As contradições do governo de coalizão
Em artigo publicado na Folha de São Paulo há duas semanas, o cientista político Marcos André Melo discorre sobre as dificuldades advindas do sistema político de coalizão. Sugiro a leitura e busco, a partir dela, fazer uma reflexão no plano local. Despretensiosamente, atenho-me ao resumo da crítica ao modelo de coalizão feita por ele, que se dá, em suma, pela perda da identidade ideológica e programática dos partidos em nome de uma governabilidade possível. Esse arranjo, muitas vezes, engessa o plano de governo e as políticas públicas pretendidas pelo partido que está a frente do Poder Executivo, e não raro também permite o avanço do fisiologismo e da corrupção no Executivo e no Legislativo.
O bipartidarismo
Em contraponto à coalizão, há em alguns regimes parlamentaristas o sistema de bipartidarismo, com voto distrital. Segundo Marcos André Melo, o modelo “produz governos responsáveis perante o parlamento, com clareza de responsabilidade”, já que se algo sair errado na condução política “o eleitor sabe a quem culpar”. Mesmo assim, em quase 80% dos países parlamentaristas o regime é o de coalizão multipartidária. E há ainda regimes que mesclam ambos os sistemas, como Holanda, Alemanha, Bélgica e Áustria. Para o cientista político, o que faz o regime de coalizão não funcionar não é o mecanismo em si, mas sim “a fraqueza histórica das instituições de controle.”
O fundo do poço
Bem, não somos parlamentaristas no Brasil, e não temos instituições de controle fortalecidas. E, apesar de buscar mesclar os dois sistemas acima mencionados, o país está onde chegou, numa crise sem precedentes e com a população absolutamente desalentada com relação à política.
A polarização local
Diante desse cenário nacional, passemos ao Espírito Santo. As eleições que se aproximam replicam o regime de coalizão em vigor. No funil eleitoral, o formato era de polarização entre as candidaturas de Renato Casagrande (PSB) e Paulo Hartung (MDB), mas este último abandonou a disputa. Resta a Rose de Freitas (Podemos) se cacifar para assumir o espaço em branco, caso contrário a eleição caminhará para um favoritismo sem precedentes de Casagrande.
O regime de engolir sapo
O que a coluna quer trazer à reflexão é, havendo ou não a polarização entre ambos, até que ponto vale a pena ter um amplo e tão heterogêneo espectro de partidos em nome de uma “governabilidade” (e aqui não me restrinjo ao PSB, já que qualquer um que eventualmente vença a eleição vai ter que governar com uma Assembleia repleta de siglas divergentes). As coligações podem ser úteis, sem dúvida, no aspecto eleitoral, na matemática fria dos números. Mas, e quanto às defesas de bandeiras e ideias do partido que se lança ao empreendimento de liderar por 4 anos o Estado? Isso sem falar na junção de figuras que até bem pouco tempo eram desafetas. Tanto do lado de Casagrande quanto no de Rose há exemplos disso. Será pelo bem maior de fazer o que deve ser feito para atravessar esse momento ruim do ES e do Brasil?

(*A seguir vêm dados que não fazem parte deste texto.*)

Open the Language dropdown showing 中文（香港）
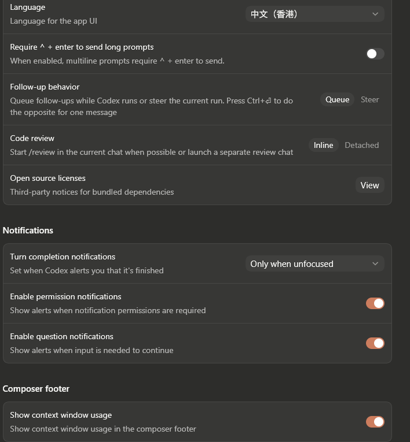The height and width of the screenshot is (442, 410). coord(315,14)
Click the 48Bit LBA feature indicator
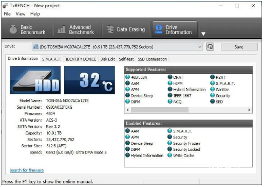This screenshot has height=187, width=264. click(128, 77)
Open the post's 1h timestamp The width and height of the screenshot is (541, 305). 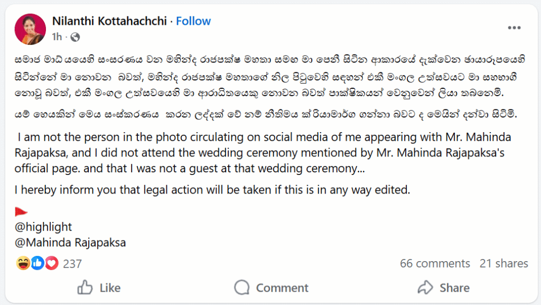(x=57, y=37)
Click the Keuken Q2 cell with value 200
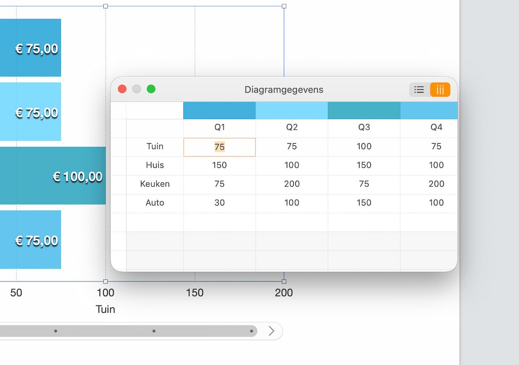Screen dimensions: 519x365 292,184
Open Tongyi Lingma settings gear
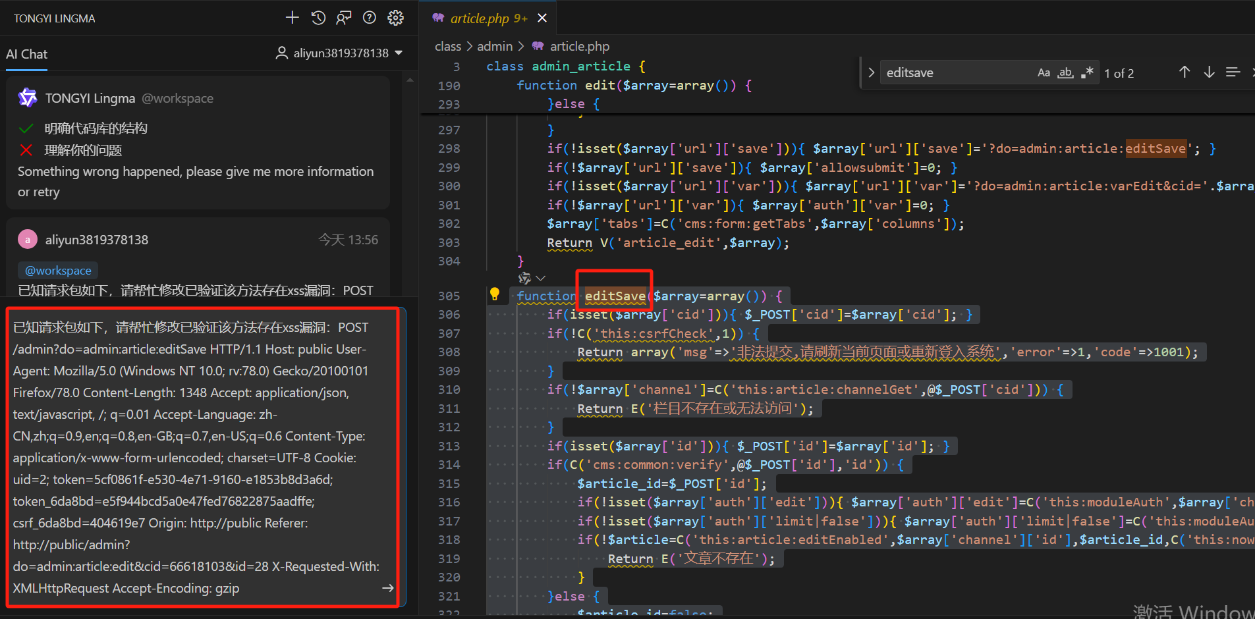The image size is (1255, 619). [395, 18]
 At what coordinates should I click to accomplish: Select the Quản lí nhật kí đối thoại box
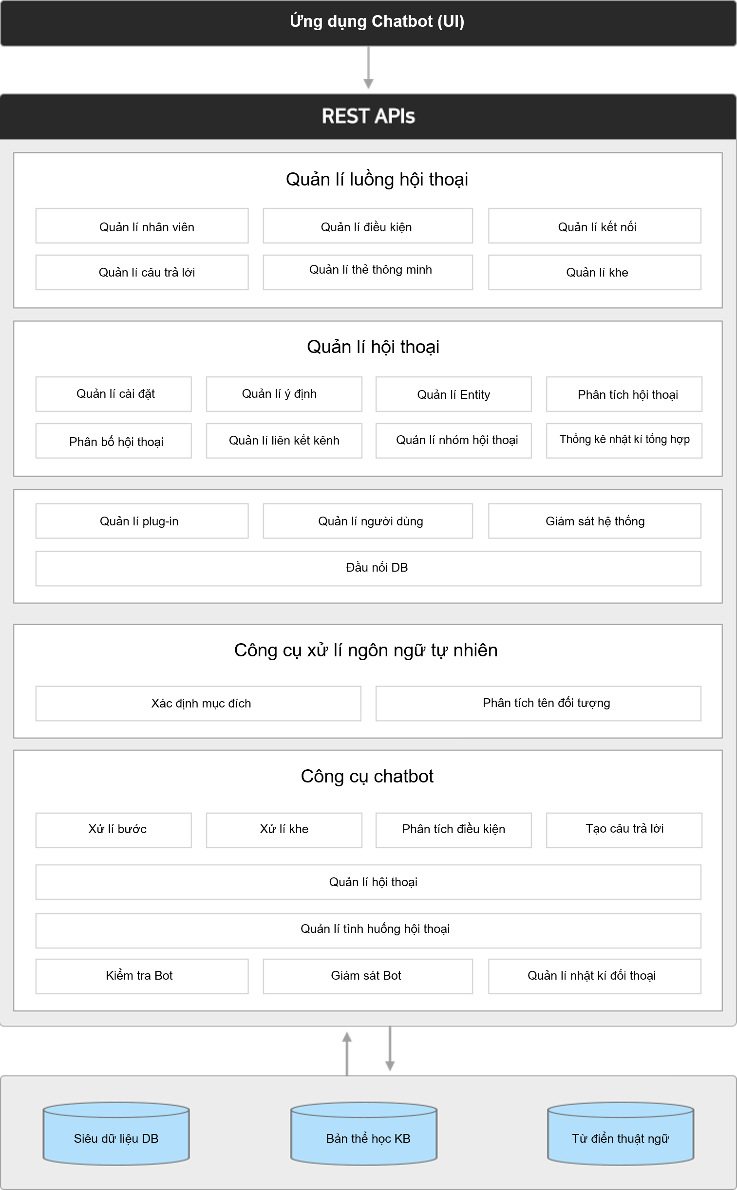595,976
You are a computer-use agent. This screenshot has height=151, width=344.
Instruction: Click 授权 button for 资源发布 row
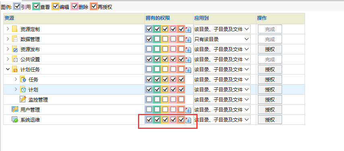click(x=270, y=49)
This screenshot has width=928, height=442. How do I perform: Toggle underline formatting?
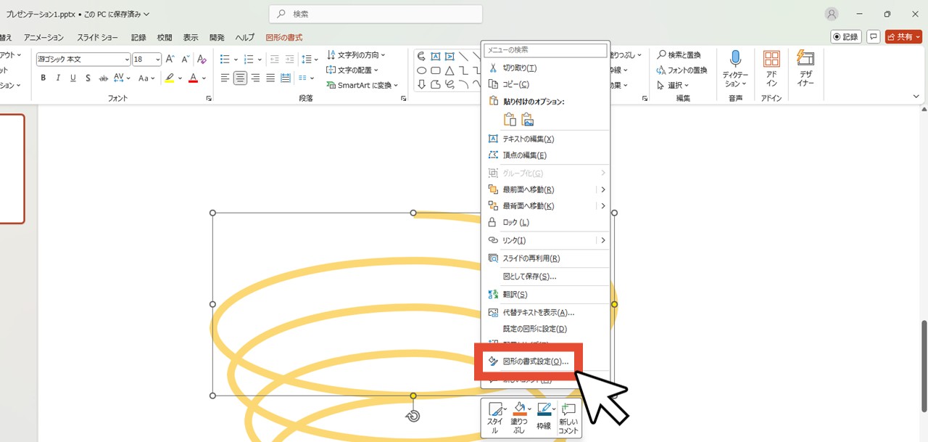(x=73, y=78)
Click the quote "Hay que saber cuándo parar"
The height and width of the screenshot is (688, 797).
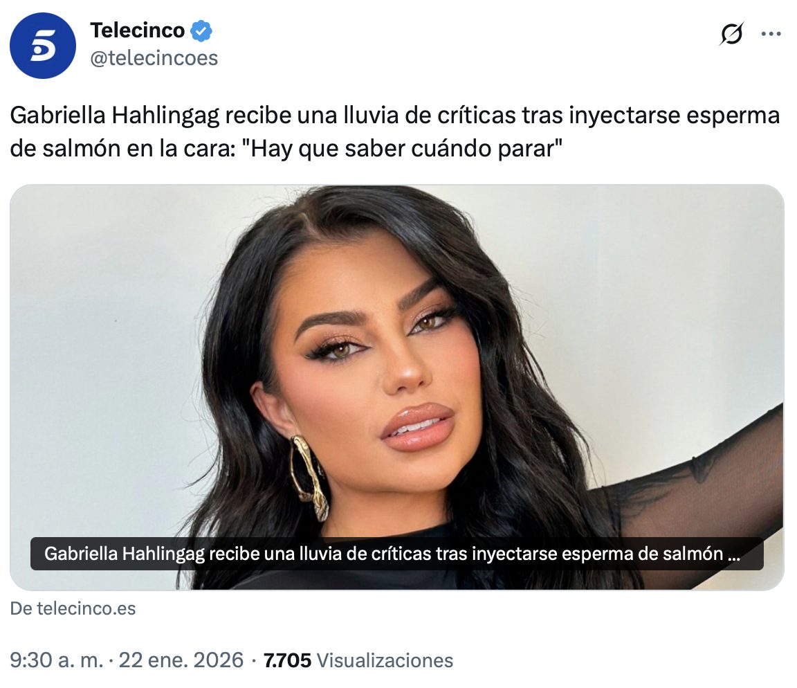tap(407, 149)
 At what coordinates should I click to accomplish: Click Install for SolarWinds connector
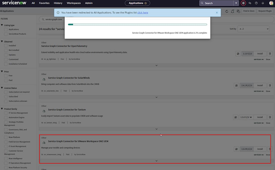tap(260, 85)
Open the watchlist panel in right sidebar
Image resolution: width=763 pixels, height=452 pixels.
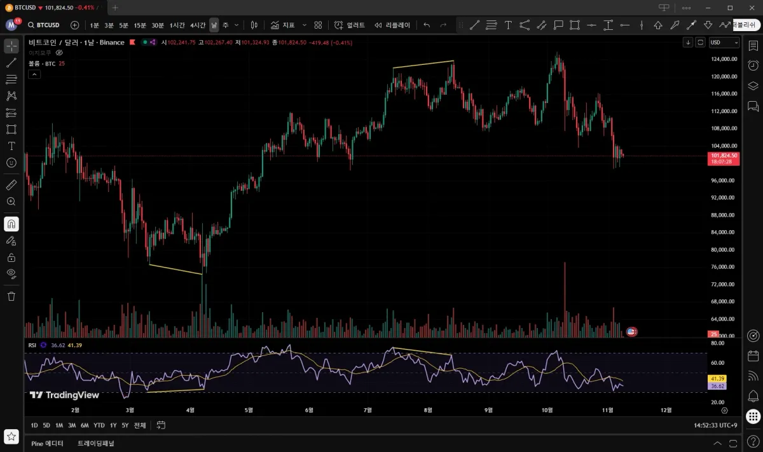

O regime de engolir sapo II
Nessa costura em busca de uma coalizão que garanta primeiramente ganhar a eleição, vão-se os anéis em troca dos dedos. E, vencida a eleição, para manter a chamada governabilidade, será que irão os dedos para preservar as mãos? O eleitor, esse que definitivamente já não suporta mais engolir sapo na urna, está prestes a dar seu veredito sobre os arranjos pré-eleitorais tão logo chegue o dia 7 de outubro. A expectativa é a de que haja uma abstenção recorde, assim como os votos brancos e nulos. Especialistas em nível estadual e nacional já projetam ultrapassar os 40%. A notícia boa é que em 2020 não haverá mais coligação partidária, ainda que o presidencialismo de coalizão continue.